Carmen and I grew up together, being born only 18 months apart, and stayed close even as our interests in life started to diverge. Carmen was much more academically interested and passionate than I was, all part of her broader plan to go to college and become a medical researcher. But when bullets tore through Carmen that day, they also tore through her well-made plans and her dreams. And they tore a hole within our family where Carmen used to be.

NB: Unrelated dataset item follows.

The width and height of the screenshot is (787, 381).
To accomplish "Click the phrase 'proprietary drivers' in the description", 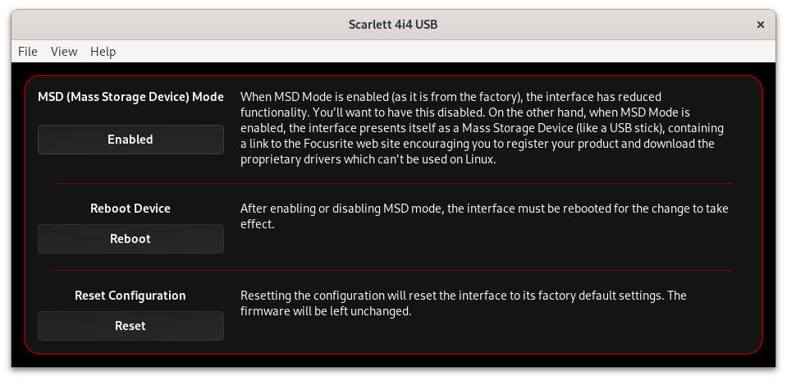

In the 5 years since we have worked to get accustomed to this new reality. Not having to fight over who gets the middle seat in the car anymore on family trips. Not having to adjust a recipe that is only for 4. Not hearing songs from the piano fill the house as Carmen practices for her recitals. This year has been especially hard because we also lost our family dog, Mocha, who Carmen loved. She would sleep in Carmen’s room at night. They were close, and Carmen adored Mocha. When Carmen was killed, Mocha still slept in her room at first, unsure of where she was until she decided a couple of weeks later to sleep with my sister Evelyn.
Being a survivor is weird, but turning my pain into purpose is something that feels right. Carmen never got to create a legacy for herself, and working to prevent gun violence is a legacy I am creating for both of us. Letting her death be in vain is not an option, and working to create a difference is the opposite of the nihilism and despair that consumed Carmen’s killer and threatened to consume me. Gun violence is preventable, and we have the solutions. Now we have to fight like hell to make them happen.
— Robert Schentrup is a gun violence prevention advocate, brother, and organizing manager for Team ENOUGH.